Although she is your fiance's mom...guys usually have no clue!!! Rack your brain for awhile, when you come up with something you like, run it by him and just say "I think she'd really like this." Chances are, he'll totally go along with it if you're sure. I spend a lot of time worrying something may not be perfect for FMIL, and I tell SO "I reallllllly want to do this for her because I think she'd enjoy it and it would make her feel special." He always tells me to go for it. Trust me, guys really have no idea!

Sashi
04-22-2006, 01:42 PM
I'm in 100% agreement with that! Although I've never complained about my gifts from him. She's just really difficult to buy for, she's very practical. We paid for part of a heater for her house, mulch for her yard, etc. in the past and we've got her all these kitchen supplies that she hardly uses now! She mentioned the other day she'd like to get some hydrangea bushes so I think we might do that for her, obviously on a nice weekend and tell her it was for her birthday.

ssstephanie
04-23-2006, 09:10 PM
I'm in 100% agreement with that!

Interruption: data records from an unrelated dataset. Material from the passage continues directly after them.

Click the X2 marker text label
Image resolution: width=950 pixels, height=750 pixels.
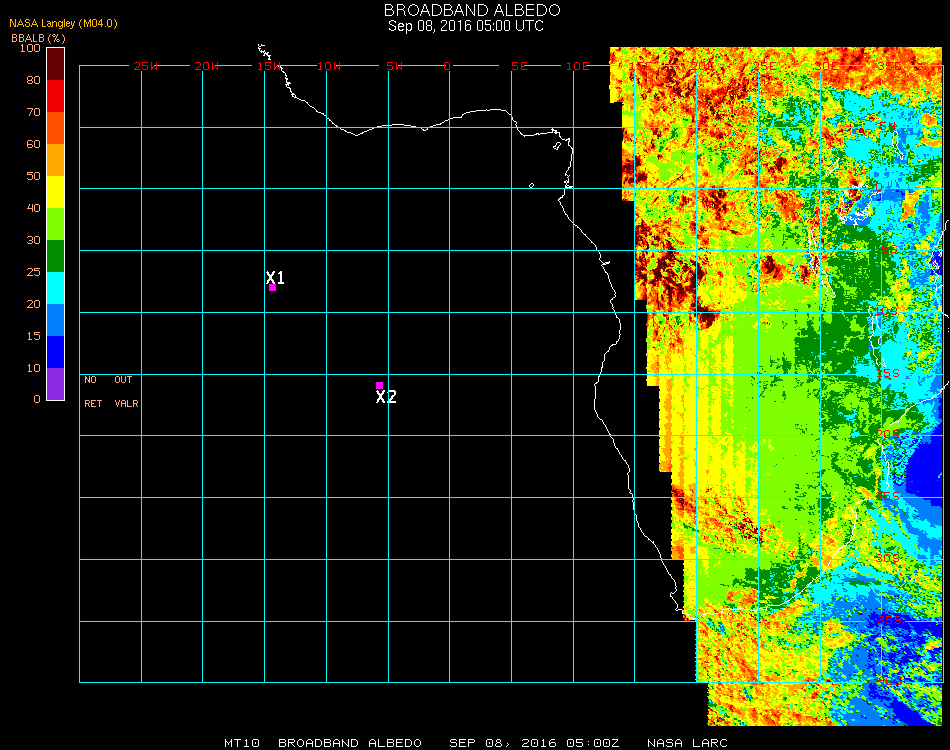[386, 397]
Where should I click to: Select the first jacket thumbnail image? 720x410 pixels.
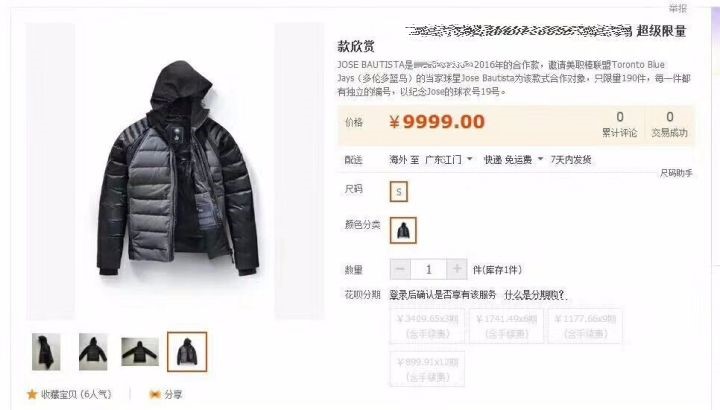[46, 352]
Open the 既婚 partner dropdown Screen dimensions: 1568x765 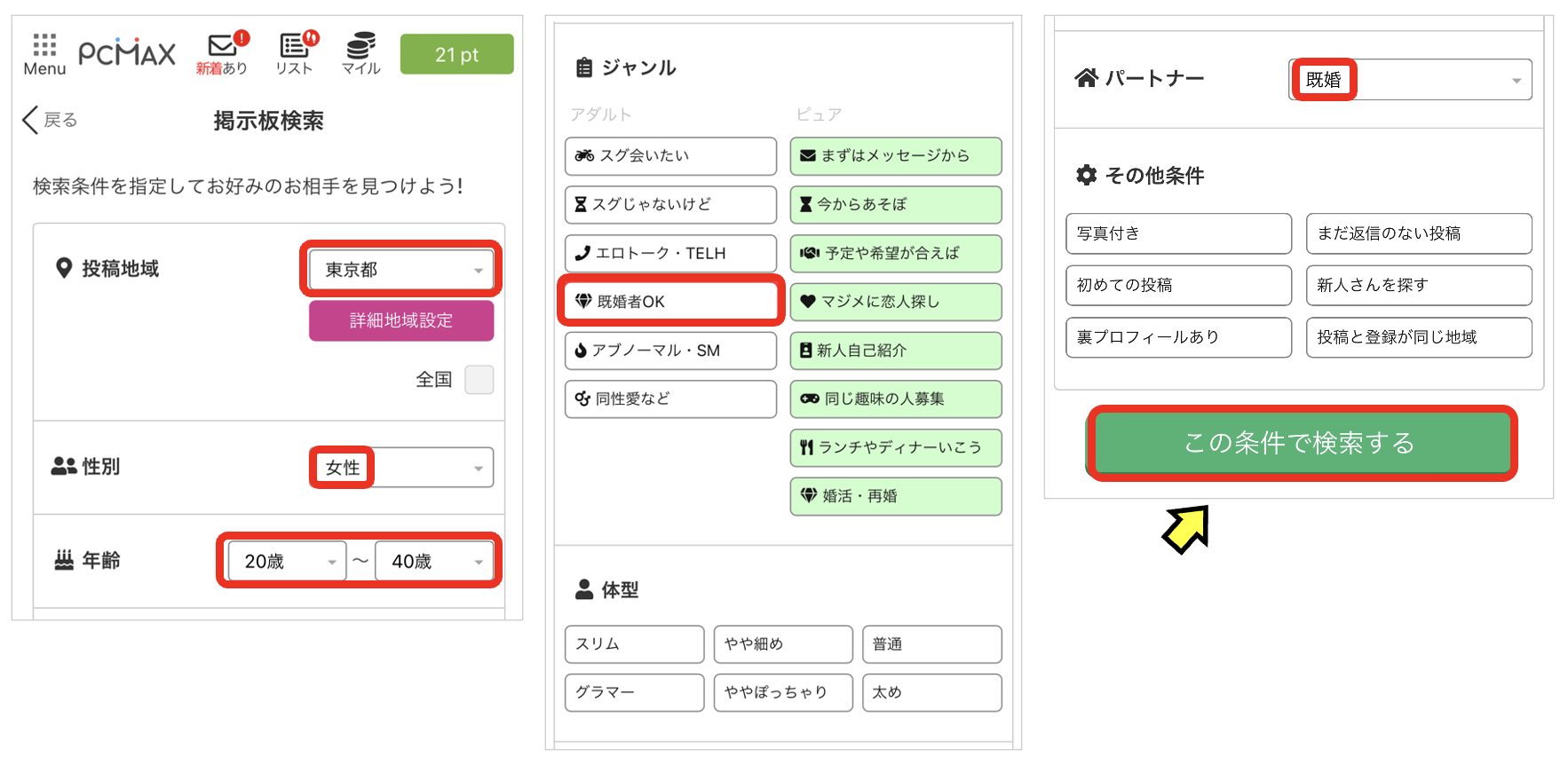(1410, 80)
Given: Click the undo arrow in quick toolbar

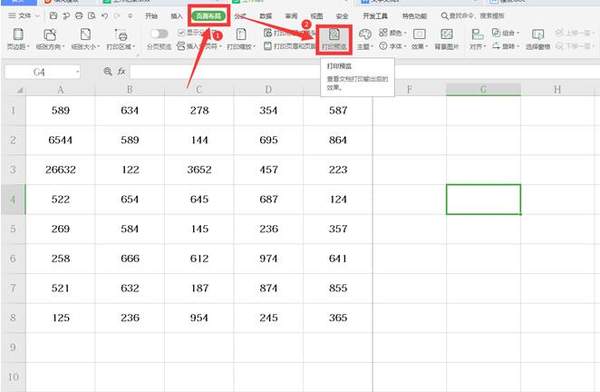Looking at the screenshot, I should tap(105, 16).
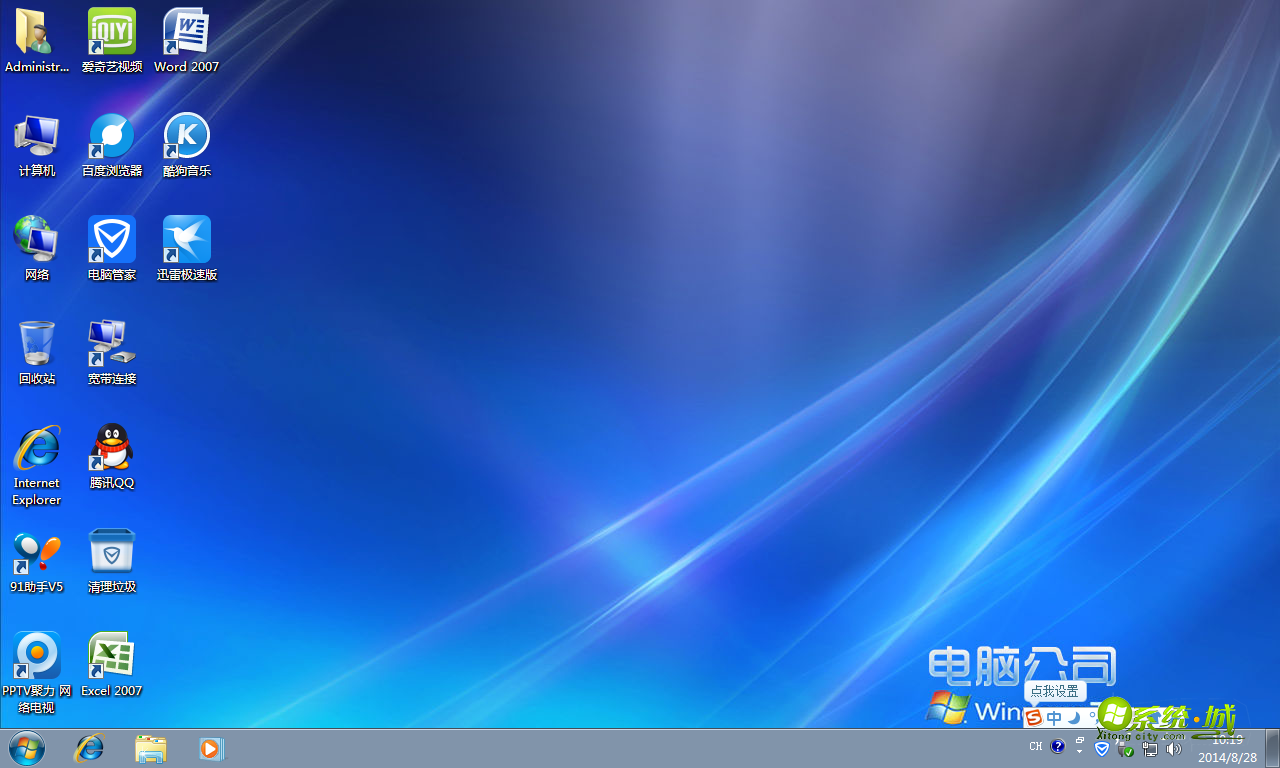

Although I've never complained about my gifts from him. She's just really difficult to buy for, she's very practical. We paid for part of a heater for her house, mulch for her yard, etc. in the past and we've got her all these kitchen supplies that she hardly uses now! She mentioned the other day she'd like to get some hydrangea bushes so I think we might do that for her, obviously on a nice weekend and tell her it was for her birthday.


You pretty much just described my situation to a tee! When it comes to gifts, I am so not a practical person. I tend to be on the extravagant side both in giving and receiving so it's been a battle for me to understand someone who is the complete opposite. I've given FMIL bouquets before and never gotten much of a reaction. But when we brought home azealas and hydrangeas for her in the pot ready to be planted she was beyond thrilled. I was so confused!!!!!:D

Renrel
04-25-2006, 10:31 AM
Maybe give up your fiance for a part of a day so that she can have a "date" with her son. Maybe something like an afternoon tea if she would like that. Time alone with her child is probable not something she gets alot of these days. Make a firm date so that it really happens. Of course, DF has to agree to this or it is a no go.

Sashi
04-25-2006, 08:32 PM
Renrel - LOL! I have to laugh at your genius suggestion because in my 5 years with FH he has spent every one of those days on the phone with her for over 30 minutes every day, on vacations too! And we live only 15 minutes away and spend much of our weekend with her (extenuating circumstances aside) which I am incredibly willing to do. I love her a lot and usually am the one to coax him into going there.

So I am ashamed to admit the actual answer of what we ended up getting her. 2 CARDS, $100 IN EACH CARD. And she gave it back to us! Yes, she gave it back to us! She liked it a lot and promised to use it when she could but if she kept ahold of it, she would spend it on food and such so we are 'holding' it for her when she goes away or wants it. Gotta love how you give someone something and they hand it back to you!

Thanks girls........the thread was helpful and somewhat comical actually! Everyone's ideas were great and hopefully in the future I'll use some of them, especially the spices and flower bushes!

Renrel
04-27-2006, 11:37 AM
Woops! Yeah, in your case that would not be much of a gift I guess. I hope my son takes as much pleasure in my company when he grows up and has a lady of his own. And that she is as understanding as you are.

Sashi
04-27-2006, 01:15 PM
I think your suggestion was great though Renrel! In any other situation, that would be an ideal gift for someone who really wants nothing you could give them!